# Setting rules for routed packets



## legyndir (Oct 24, 2013)

I have two virtual machines running on VMware with bridge mode network interfaces. I want one of them (FreeBSD) to act as a gateway between the host OS and another VM, which also has bridge interfaces.

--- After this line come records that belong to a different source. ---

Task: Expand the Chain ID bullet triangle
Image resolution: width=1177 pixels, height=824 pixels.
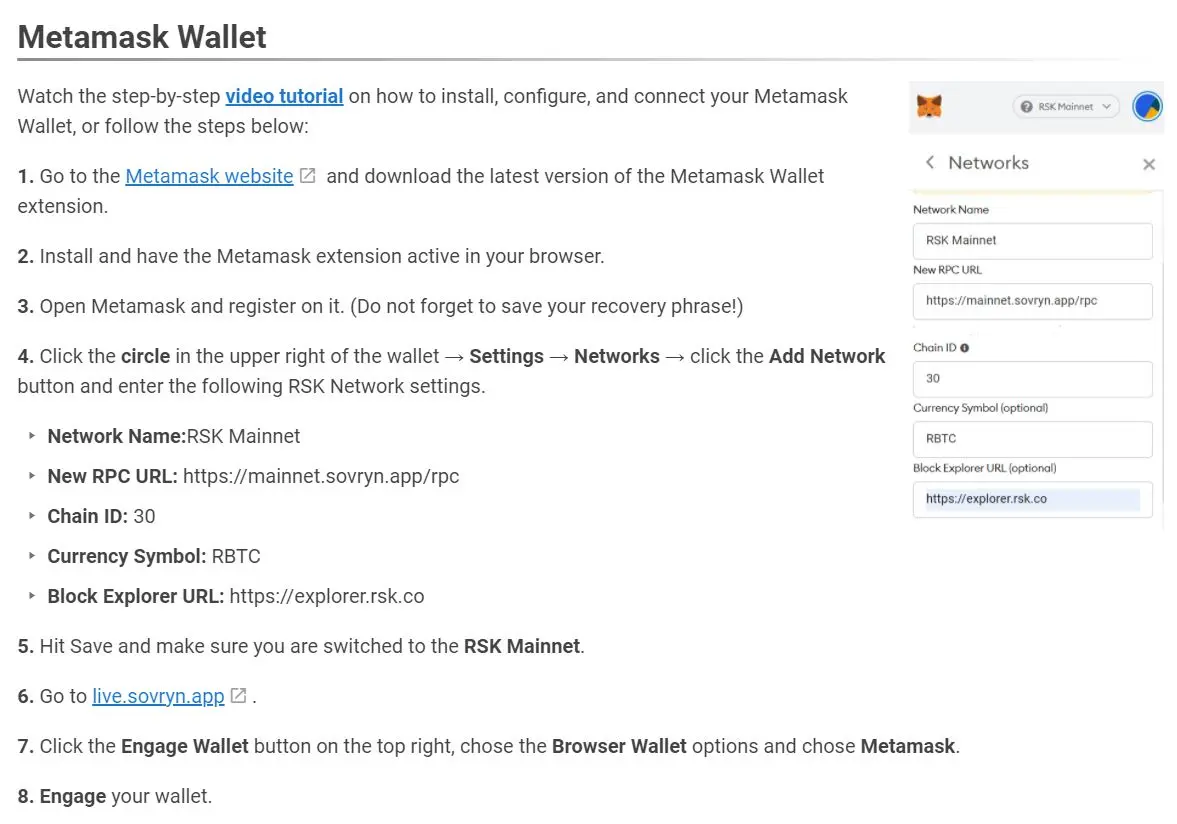Action: [32, 516]
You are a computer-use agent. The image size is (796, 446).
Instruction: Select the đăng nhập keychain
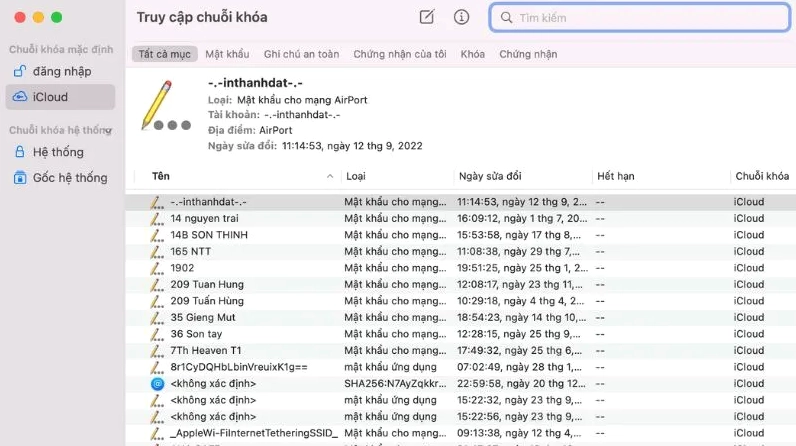60,71
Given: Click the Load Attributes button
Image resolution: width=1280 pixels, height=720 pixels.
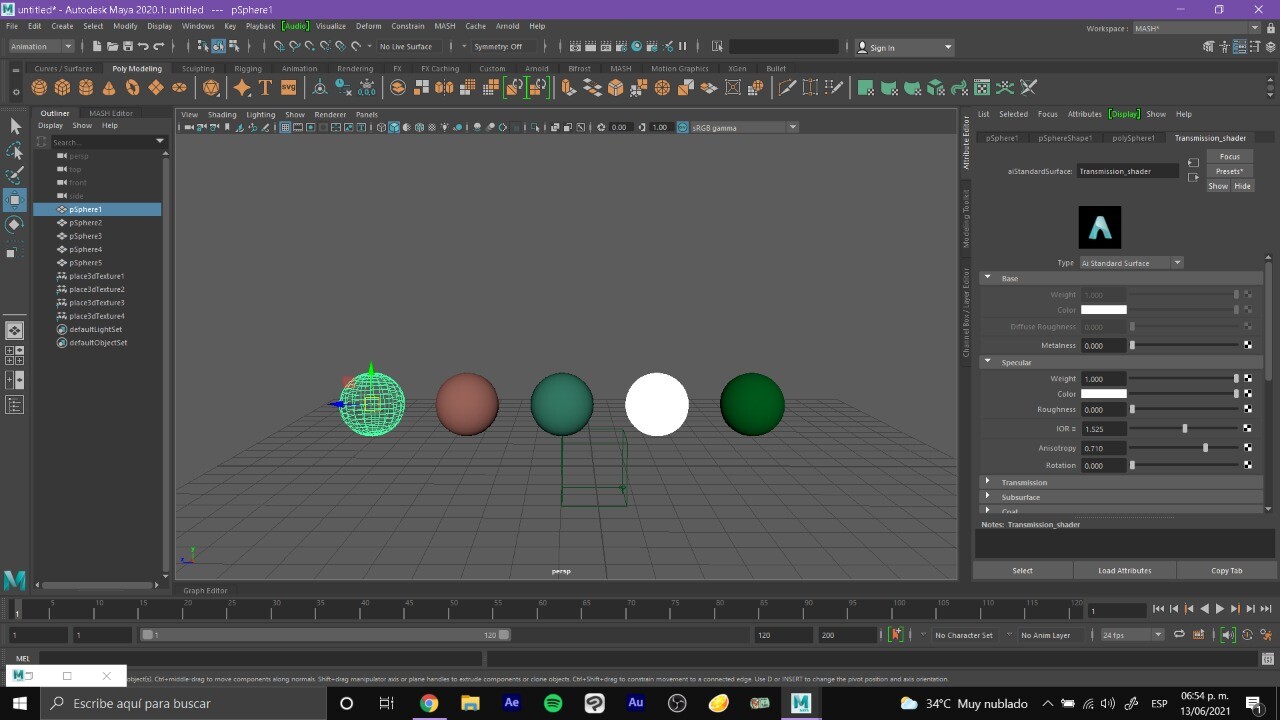Looking at the screenshot, I should coord(1124,570).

Simply the configuration is as follows

```
Client (Windows)           Gateway (FreeBSD)          Server (Ubuntu)     
10.41.1.31   <--------------> 10.41.1.118(em2)                                    
10.41.0.187                   10.41.2.118(em1)<---------------> 10.41.2.121(eth0)
                              10.41.0.118(em0)
```

Mac addresses for the machines:
FreeBSD

```
# ifconfig
em0: ether 00:0c:29:dc:23:4e
     inet 10.41.0.118 netmask 0xffffff00 broadcast 10.41.0.255
     
em1: 00:0c:29:dc:23:58
     inet 10.41.2.118 netmask 0xffffff00 broadcast 10.41.2.255
     
em2: 00:0c:29:dc:23:62
     inet 10.41.1.118 netmask 0xffffff00 broadcast 10.41.1.255
```

Ubuntu

```
eth0: Link encap:Ethernet  HWaddr 00:0c:29:80:1e:f2 
            inet addr:10.41.2.121  Bcast:10.41.2.255  Mask:255.255.255.0
```
Windows: E0-2A-82-FB-0D-83

tracert in Windows confirms the gateway is working as expected:

```
C:\Windows\system32>tracert -d 10.41.2.121
  1    <1 ms    <1 ms    <1 ms  10.41.1.118
  2    <1 ms    <1 ms    <1 ms  10.41.2.121
```

I have also set the routing rules in Ubuntu for this trace, to use FreeBSD as a gateway for IP 10.41.1.31.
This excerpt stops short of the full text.